Dafür sind seine Setzungen und sogar seine sprachlichen Störer zu offensichtlich gesetzt. Da verirrt sich immer wieder eine Vokabel aus der Alltagssprache ins Gedicht, das dort seine eigene, eigentümliche Sperrigkeit entwickelt, so als ob es Grünbein darauf ankäme, ein allzu großes Wohlbefinden, ein sich Einrichten im Falschen im Grundsatz zu verhindern. 

Das findet sich thematisch gerade in jenen Gedichten im Auftakt wieder, die den urbanen Raum, vor allem das von einer grausamen Geschichte aufgeladene Berlin vorführen. Celan taucht als Referenz auf, und jene machtgeprägte Unrechtsgeschichte, die zwischen Kaiserreich und Realem Sozialismus über ihre eigenen Leichen gegangen ist. Da ist wenig auszulassen.

Freilich hat das auch schon wieder einen fast konventionellen Einschlag (und damit d 2), wenn die Geschichte in den Berliner Schauplätzen immer präsent ist. Kein Landwehrkanal ohne seine berühmten Leichen und jene gewaltbereiten Schergen, die sich um einen Mord mehr oder weniger nicht gekümmert haben.

Leser bewegen sich hier auf unsicherem Gebiet, was – wie man Grünbein zugestehen wird – sicher auch konzeptionell begründet ist. Die „Äquidistanz“ zu halten ist eine große Kunst, und Grünbein ist ein großer Lyriker, zweifelsohne. Und dennoch.

Dennoch scheint auch er in die Fallen lyrischen Sprechens zu treten, nämlich immer dann, wenn er in die willfährige Konfrontation geht. Der Abwehrgestus gegen ein vermeintlich übermächtiges Etwas, das er durch ein distanziertes „sie“ anspricht, erinnert allzu sehr an den demonstrativen Unterlegenheitsgestus einer unterworfenen Schicht, in der sich der Lyriker zu verorten weiß. Ihr da oben, wir hier unten, sie da hinten. Da lässt es sich wohnlich in der Unterwerfung einrichten: 

Sie haben nun wieder Spaß,
Kameraden, und sind sich einig
über deine und keine Gräber hinweg.

Bereitgestellte Daten
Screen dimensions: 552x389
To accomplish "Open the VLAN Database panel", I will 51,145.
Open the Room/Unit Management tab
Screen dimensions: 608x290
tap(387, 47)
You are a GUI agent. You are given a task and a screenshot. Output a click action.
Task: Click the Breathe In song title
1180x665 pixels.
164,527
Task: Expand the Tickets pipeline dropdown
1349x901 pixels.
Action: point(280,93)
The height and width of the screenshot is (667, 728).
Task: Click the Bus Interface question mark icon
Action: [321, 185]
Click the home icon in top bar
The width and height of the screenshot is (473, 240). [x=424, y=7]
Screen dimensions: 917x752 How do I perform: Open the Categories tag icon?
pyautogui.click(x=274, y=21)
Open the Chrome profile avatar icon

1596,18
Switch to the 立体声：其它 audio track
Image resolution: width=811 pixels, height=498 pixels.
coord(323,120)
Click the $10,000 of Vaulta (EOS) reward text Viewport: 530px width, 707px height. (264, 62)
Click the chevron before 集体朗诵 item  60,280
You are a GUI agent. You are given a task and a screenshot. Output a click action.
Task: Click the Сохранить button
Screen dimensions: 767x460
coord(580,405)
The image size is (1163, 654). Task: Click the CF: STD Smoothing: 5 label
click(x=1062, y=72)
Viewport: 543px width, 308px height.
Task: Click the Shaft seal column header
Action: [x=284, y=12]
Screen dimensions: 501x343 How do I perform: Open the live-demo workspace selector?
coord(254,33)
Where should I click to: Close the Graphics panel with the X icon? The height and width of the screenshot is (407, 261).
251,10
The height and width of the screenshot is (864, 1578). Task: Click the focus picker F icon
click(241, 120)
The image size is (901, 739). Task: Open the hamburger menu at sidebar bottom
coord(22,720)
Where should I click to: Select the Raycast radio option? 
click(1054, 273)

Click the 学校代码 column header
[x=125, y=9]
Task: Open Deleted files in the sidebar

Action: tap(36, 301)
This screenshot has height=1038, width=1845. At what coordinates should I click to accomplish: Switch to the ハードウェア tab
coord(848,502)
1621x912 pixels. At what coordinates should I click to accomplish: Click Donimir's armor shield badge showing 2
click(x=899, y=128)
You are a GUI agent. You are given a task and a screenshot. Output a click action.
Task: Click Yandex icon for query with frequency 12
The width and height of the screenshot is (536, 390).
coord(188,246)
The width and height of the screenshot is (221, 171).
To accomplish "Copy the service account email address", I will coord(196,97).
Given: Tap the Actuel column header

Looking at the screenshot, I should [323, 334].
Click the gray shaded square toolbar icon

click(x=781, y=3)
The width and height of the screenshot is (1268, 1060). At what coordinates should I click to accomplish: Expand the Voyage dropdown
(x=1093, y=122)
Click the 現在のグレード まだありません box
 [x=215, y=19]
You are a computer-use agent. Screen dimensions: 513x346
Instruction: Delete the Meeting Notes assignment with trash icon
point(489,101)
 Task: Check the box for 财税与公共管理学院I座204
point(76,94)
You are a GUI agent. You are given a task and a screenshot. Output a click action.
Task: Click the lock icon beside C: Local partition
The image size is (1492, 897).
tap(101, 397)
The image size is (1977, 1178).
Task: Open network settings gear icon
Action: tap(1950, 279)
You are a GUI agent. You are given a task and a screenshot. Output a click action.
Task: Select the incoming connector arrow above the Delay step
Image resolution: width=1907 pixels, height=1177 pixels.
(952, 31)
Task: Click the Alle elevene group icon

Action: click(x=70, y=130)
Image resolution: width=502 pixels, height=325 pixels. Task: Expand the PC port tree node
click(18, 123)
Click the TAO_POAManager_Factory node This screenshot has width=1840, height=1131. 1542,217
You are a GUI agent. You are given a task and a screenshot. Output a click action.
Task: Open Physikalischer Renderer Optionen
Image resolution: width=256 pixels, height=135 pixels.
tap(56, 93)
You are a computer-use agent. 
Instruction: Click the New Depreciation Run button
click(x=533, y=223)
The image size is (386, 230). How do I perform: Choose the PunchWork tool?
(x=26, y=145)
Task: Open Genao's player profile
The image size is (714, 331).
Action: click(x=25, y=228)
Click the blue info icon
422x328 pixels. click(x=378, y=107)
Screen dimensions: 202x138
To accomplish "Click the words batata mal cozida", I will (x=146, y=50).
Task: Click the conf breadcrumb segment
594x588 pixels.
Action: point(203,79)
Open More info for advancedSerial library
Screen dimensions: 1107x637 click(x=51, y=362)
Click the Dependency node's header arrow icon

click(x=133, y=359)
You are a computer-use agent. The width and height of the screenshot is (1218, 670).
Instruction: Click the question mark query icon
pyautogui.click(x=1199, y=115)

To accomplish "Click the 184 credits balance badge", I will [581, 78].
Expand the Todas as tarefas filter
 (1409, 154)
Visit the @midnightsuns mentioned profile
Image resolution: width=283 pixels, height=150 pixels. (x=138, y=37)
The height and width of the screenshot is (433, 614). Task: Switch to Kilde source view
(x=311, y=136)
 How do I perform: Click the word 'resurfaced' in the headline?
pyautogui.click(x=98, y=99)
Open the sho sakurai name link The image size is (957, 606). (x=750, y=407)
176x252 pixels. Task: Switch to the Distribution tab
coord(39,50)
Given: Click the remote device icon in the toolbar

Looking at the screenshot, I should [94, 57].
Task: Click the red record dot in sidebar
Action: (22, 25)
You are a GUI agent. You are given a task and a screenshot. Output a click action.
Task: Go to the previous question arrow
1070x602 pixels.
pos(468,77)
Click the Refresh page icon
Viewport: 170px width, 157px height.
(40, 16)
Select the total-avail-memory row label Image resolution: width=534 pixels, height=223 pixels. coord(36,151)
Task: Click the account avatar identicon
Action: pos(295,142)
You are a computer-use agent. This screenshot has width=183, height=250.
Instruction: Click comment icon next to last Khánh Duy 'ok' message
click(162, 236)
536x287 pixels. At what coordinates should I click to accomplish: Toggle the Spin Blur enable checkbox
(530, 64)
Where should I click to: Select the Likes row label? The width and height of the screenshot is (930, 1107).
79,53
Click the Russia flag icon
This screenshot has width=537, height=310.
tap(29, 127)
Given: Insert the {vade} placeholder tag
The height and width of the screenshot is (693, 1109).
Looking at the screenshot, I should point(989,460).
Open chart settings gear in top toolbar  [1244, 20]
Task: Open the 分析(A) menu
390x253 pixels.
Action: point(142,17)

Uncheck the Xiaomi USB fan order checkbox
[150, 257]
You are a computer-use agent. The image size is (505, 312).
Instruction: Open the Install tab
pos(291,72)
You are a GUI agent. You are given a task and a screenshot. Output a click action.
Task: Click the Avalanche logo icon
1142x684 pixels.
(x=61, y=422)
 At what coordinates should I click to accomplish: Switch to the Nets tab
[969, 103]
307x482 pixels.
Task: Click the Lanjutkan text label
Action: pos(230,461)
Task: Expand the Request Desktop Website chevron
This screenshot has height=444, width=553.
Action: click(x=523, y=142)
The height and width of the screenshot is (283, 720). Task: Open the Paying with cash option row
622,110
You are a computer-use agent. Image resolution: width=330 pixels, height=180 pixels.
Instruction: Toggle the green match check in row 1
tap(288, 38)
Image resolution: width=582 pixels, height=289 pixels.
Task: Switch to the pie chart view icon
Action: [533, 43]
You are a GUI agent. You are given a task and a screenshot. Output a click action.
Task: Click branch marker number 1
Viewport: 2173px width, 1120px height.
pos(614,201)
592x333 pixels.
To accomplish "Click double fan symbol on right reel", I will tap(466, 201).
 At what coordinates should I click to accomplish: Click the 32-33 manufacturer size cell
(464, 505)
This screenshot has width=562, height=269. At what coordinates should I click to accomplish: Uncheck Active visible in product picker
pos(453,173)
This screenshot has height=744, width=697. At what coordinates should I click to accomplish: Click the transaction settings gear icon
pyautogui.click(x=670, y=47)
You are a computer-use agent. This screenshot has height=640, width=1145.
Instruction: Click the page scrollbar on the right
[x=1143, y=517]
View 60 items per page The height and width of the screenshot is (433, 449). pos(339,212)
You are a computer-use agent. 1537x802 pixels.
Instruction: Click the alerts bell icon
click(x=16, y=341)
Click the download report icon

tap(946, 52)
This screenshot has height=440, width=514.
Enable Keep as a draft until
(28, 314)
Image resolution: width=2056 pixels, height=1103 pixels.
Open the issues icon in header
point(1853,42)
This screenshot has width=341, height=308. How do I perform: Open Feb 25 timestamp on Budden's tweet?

Zu erledigen
A) Welche Stadt wird im Textauszug über Grünbeins Lyrik als von einer grausamen Geschichte aufgeladen bezeichnet?
B) Gib aus dem Textauszug über Grünbeins Lyrik den Abschnitt von „Dennoch scheint auch“ bis einschließlich „keine Gräber hinweg.“ wortgetreu aus.
C) Führe den Textauszug über Grünbeins Lyrik ab der Stelle fort, an der er endet.

Lösungen
A) Berlin

B)
Dennoch scheint auch er in die Fallen lyrischen Sprechens zu treten, nämlich immer dann, wenn er in die willfährige Konfrontation geht. Der Abwehrgestus gegen ein vermeintlich übermächtiges Etwas, das er durch ein distanziertes „sie“ anspricht, erinnert allzu sehr an den demonstrativen Unterlegenheitsgestus einer unterworfenen Schicht, in der sich der Lyriker zu verorten weiß. Ihr da oben, wir hier unten, sie da hinten. Da lässt es sich wohnlich in der Unterwerfung einrichten: 

Sie haben nun wieder Spaß,
Kameraden, und sind sich einig
über deine und keine Gräber hinweg.

C)
Aha, und das in einem Gedicht, dem zwei Zeilen Celan als Motto vorangestellt sind?

Oder jenes Gedicht, in dem ein berühmtes Exilgedicht Brechts durchscheint, das aber sich am Ende gegen den Barbarismus jener richtet, die wieder in Besitz nehmen, was ihnen geraubt wurde? Die „Birke im Hinterhof“ „erinnert“ an vieles, „Barbaren“, den Neuaufbau, die Zeit nach der Wende und wird von den neuen, vormals vertriebenen Besitzern als erstes gefällt, im Gedicht der offensichtliche Versuch, Vergangenheit ungeschehen zu machen und sich damit an ihr zu vergehen. Wenn denn nicht die Birke bewusst in diese Zentralposition gerückt worden wäre. Im Gedicht Memorial ist eine Birke ansonsten eine Birke. Und wer sind die „feinen Leute“, die sich wieder in den Besitz des Hauses bringen? Sicher nicht jene, die deportiert und ermordet wurden. In der Spannung, die im Gedicht durch die Aufwertung der Birke erzeugt wird, gibt es nur Unrecht. Und zu fragen ist, wohin das führen soll.

Manchmal scheint der Schreibprozess Grünbein doch in Extreme zu treiben, die er ansonsten – und gerade in den Debatten der letzten Zeit – oft so klug vermieden hat. Will am Ende heißen, dass die gleichmäßige Distanz zu halten dann doch nicht so einfach ist. Und manches schließlich doch einfach nur notiert ist.

Titelbild

Durs Grünbein: Äquidistanz. Gedichte.
Suhrkamp Verlag, Berlin 2022.
183 Seiten, 24,00 EUR.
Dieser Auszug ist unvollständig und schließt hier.